We tend to think that people who defend ideologies diametrically opposed to ours are not only wrong, but evil nests in them, when good nests in us. This happens because political ideologies have a high tribal badge component..
When it comes to right / left dichotomies, the effect is even more profound. However, both positions pursue good, even if it is different.
In the book The Mind of the Righteous, Jonathan Haidt speaks of moral matrix to describe the moral paradigm upon which one considers right or wrong. That matrix is not born as much from reason as from intuition. It is partly biologically determined by our genes.
The moral matrix of the political left, in the United States and elsewhere, is based much more on the foundation of care, protection and general empathy than the matrices of conservatives.
That is to say, a person on the left can wear a sheet on which he says "Save Darfur" or a sticker with a slogan that invites people to protect innocent victims. A conservative, on the other hand, will also invite you to feel care, protection and empathy, but not so much to people from other countries or animals, but to people who have sacrificed for the group. That is to say, it is not universalist: it is more local, and it is imbricated with loyalty.
Conservative Christians send large amounts of money abroad and provide great help to the poor, but it is usually done through missionary groups that strive to add converts to the group. It remains a form of parish care, not universalistic care.

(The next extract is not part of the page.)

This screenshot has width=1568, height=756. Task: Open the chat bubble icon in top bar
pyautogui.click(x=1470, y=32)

The instinct to empathize with the pain of others, that is, the moral matrix of caring for others, evolved in response to the adaptive challenge of caring for vulnerable children. It makes us sensitive to the signs of suffering and need; It makes us despise cruelty and want to take care of those who suffer.

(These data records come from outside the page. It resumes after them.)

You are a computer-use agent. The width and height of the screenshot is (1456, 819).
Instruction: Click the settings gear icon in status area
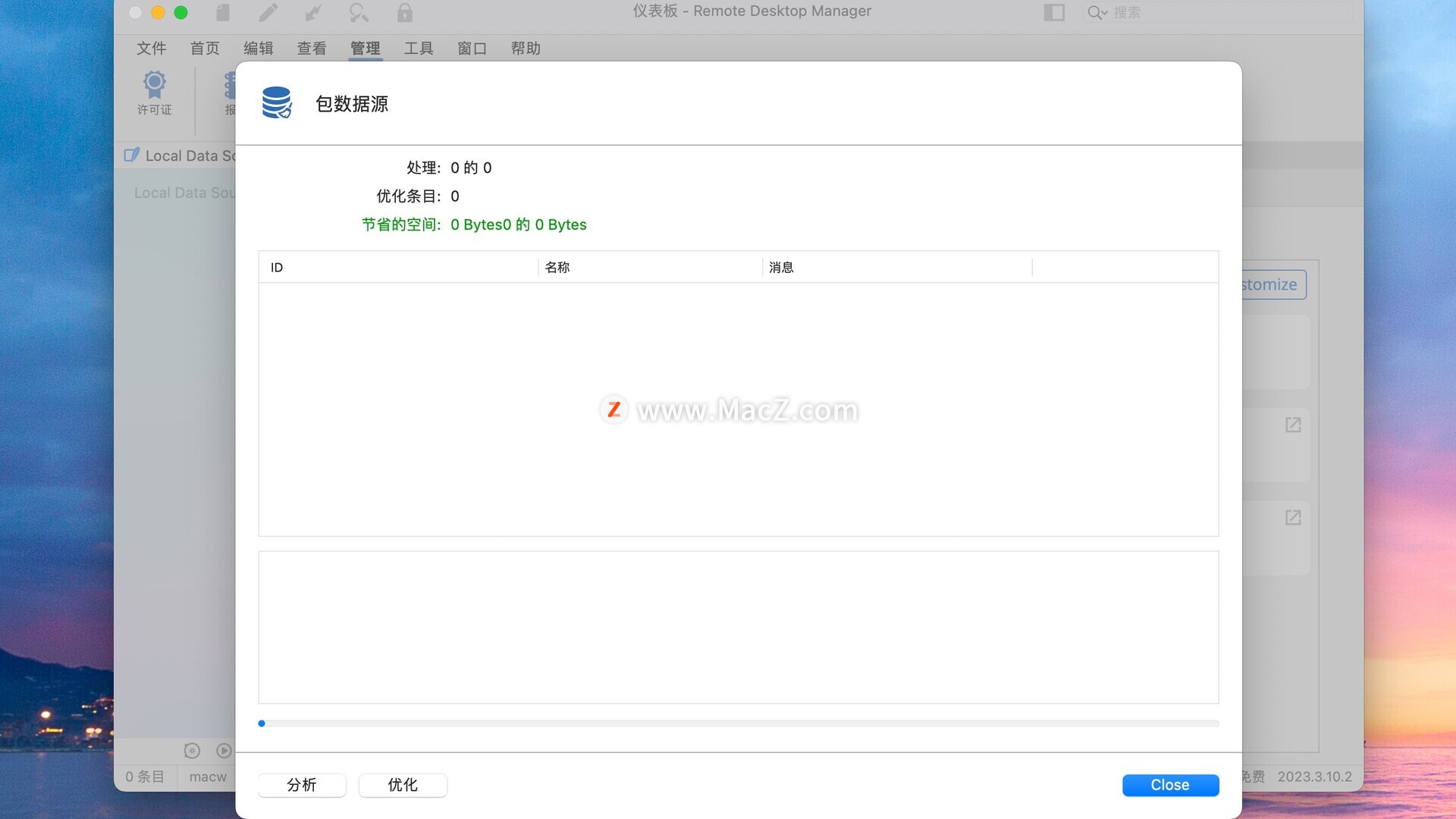pyautogui.click(x=192, y=751)
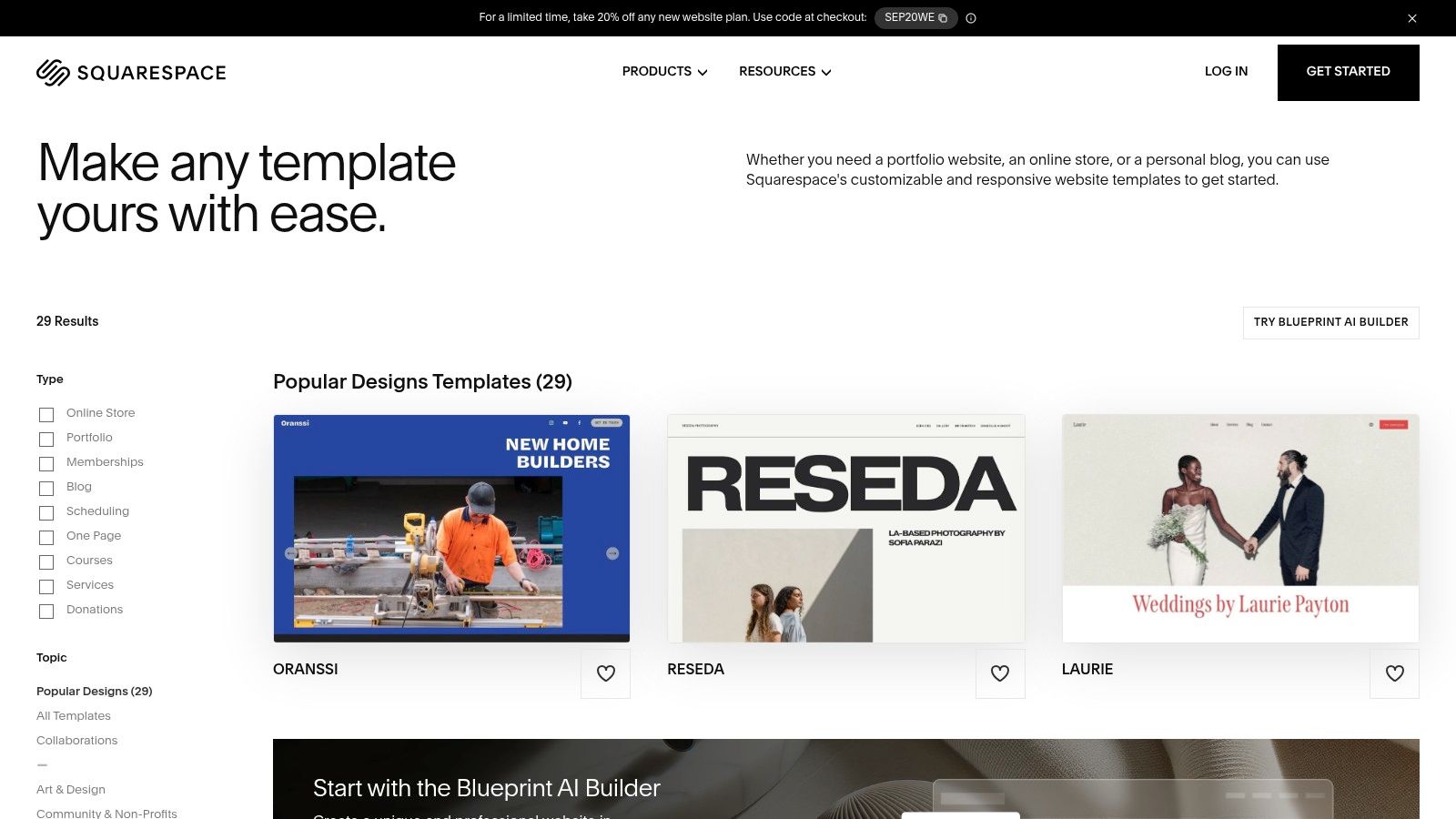This screenshot has height=819, width=1456.
Task: Expand the Resources dropdown
Action: [x=784, y=71]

Depending on our ideology, we will lean slightly more towards one more group empathy (take care of ours) and less general (care as a symbol, even if that means taking care less of ours). Both positions have their pros and cons. Both, in turn, are necessary to respond to the needs of complex societies. In that sense, diversity is our best weapon. And right-wing and left-wing voters, united, make this world a better place in different ways.